Anomaly Detection (a.k.a Outlier Detection) is a process of detecting unexpected observations in specified datasets. Anomaly detection has two basic assumptions:

• Anomalies only occur very rarely in the data;
• Their features differ from the normal instances significantly.
(Susan Li, 2019)

Different anomaly detection approaches shall be applied based on the characteristics of dataset and the purpose of the analysis. There are mainly two ways to deal with outliers in statistics and machine learning, namely unsupervised learning and supervised learning. Also the algorithms often been modified and integrated with other techniques to achieve specific goals in production environment, for example time series analysis.

## Statistical Models

### 3 Sigma Rule

For one dimension outlier detection we can simply use the $3\sigma$-Rule.

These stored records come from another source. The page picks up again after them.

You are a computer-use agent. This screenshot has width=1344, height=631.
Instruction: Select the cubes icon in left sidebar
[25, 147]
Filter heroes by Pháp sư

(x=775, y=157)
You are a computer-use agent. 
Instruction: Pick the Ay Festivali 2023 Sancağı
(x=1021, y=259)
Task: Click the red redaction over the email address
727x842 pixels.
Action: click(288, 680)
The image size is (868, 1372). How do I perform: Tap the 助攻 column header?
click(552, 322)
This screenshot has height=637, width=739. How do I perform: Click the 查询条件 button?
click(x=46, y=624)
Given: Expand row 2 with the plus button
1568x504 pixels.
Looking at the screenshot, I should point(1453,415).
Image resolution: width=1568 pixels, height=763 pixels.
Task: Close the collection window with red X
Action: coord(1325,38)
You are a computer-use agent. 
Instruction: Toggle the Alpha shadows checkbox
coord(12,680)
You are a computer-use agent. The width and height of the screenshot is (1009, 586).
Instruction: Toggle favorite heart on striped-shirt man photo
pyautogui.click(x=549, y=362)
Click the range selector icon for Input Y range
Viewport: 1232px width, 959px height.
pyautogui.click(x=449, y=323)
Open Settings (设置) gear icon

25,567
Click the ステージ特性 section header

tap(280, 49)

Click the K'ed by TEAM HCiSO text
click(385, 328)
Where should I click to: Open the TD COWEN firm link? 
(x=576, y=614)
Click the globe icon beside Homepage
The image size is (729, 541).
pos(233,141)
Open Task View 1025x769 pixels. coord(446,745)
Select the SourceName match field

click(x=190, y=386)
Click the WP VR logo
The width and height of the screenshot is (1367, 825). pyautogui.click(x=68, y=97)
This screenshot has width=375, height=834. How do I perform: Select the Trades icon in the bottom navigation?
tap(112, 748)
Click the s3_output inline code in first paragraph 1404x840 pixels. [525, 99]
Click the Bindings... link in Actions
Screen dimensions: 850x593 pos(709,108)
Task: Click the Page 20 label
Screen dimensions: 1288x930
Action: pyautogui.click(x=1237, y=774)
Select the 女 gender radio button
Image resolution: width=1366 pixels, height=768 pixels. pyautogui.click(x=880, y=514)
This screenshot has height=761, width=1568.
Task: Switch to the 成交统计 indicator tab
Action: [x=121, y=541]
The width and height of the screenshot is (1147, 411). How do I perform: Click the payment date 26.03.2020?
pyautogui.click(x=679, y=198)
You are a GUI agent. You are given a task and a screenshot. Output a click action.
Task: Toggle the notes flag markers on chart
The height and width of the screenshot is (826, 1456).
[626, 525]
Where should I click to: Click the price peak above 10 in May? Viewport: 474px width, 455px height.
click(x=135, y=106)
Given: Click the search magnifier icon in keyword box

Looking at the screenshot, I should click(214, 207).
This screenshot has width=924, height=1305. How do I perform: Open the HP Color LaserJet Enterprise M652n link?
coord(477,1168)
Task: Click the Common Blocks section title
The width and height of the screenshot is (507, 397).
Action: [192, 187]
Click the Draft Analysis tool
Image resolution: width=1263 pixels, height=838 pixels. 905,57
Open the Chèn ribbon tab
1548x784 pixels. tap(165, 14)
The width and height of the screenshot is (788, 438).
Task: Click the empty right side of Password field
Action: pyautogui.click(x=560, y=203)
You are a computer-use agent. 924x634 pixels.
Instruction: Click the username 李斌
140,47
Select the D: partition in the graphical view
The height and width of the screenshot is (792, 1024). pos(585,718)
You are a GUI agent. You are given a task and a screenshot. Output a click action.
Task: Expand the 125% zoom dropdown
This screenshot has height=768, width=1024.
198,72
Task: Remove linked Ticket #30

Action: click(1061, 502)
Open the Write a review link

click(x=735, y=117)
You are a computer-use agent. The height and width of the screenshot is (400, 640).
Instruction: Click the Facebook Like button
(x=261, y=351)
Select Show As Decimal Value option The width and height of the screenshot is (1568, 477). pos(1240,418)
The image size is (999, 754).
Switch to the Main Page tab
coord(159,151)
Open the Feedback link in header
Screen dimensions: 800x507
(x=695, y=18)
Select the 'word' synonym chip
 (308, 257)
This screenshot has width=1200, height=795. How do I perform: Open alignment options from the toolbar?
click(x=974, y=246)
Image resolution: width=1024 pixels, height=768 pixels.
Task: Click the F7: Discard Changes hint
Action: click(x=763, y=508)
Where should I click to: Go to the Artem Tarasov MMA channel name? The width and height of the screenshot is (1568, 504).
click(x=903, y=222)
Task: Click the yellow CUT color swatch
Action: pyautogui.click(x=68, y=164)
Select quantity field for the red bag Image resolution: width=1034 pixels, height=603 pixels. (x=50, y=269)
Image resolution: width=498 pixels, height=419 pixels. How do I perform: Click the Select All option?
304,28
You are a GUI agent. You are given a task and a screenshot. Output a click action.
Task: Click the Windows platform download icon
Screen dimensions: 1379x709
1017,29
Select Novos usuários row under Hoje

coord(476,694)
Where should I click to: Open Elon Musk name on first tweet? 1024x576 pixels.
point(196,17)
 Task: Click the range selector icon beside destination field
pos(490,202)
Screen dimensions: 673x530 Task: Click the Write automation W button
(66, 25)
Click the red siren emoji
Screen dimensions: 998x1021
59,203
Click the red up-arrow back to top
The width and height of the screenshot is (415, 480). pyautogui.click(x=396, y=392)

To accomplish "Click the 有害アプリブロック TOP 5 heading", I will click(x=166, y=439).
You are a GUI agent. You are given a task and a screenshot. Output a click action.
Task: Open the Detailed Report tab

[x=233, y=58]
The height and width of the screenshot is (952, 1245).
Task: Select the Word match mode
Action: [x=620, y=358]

Given the dataset $X = \lbrace x_1,x_2,...,x_n \rbrace$, if $X$ follows normal distribution, then its probability density function is:

$$p(x,\mu,\sigma^2)=\frac{1}{\sqrt{2\pi}\sigma}e^{-\frac{1}{2}(\frac{x-\mu}{\sigma})^2}$$

from maximal likelihood, we know that:

$$\hat{\mu}=\overline{x}=\frac{\sum_{i=1}^{n} x_{i}}{n}$$

$$\hat{\sigma}^2=\frac{\sum_{i=1}^{n} (x_{i}-\overline{x})^2}{n}$$ Then we create a $\mu \pm 3\sigma$ window contains 99.73% of the data. If a new point falls outside of the window (i.e. $x_k \notin (\hat{\mu}-3\hat{\sigma},\hat{\mu}+3\hat{\sigma})$), then such new data point can be perceived as an outlier.

### Boxlot

The boxplot can be applied to any form of distribution of the data. The define the boundary of the outlier detection, we first find the Q1 and Q3 then calculate the Interquartile Range (IQR = Q3 - Q1). The 2 outlier boundaries then defines as: $Q1- \lambda * IQR$, $Q3+\lambda * IQR$. (usually we take $\lambda = 1.5$ ) There are many other statistical models could perform the tasks of anomaly detection. I will probably introduce those in future posts.

## Distance Based Models

### Angle-Based Outlier Detection Angle-Based model is not suitable for large datasets. But it is a basic way to detect outliers by simply comparing the angles between pairs of distance vectors to other points.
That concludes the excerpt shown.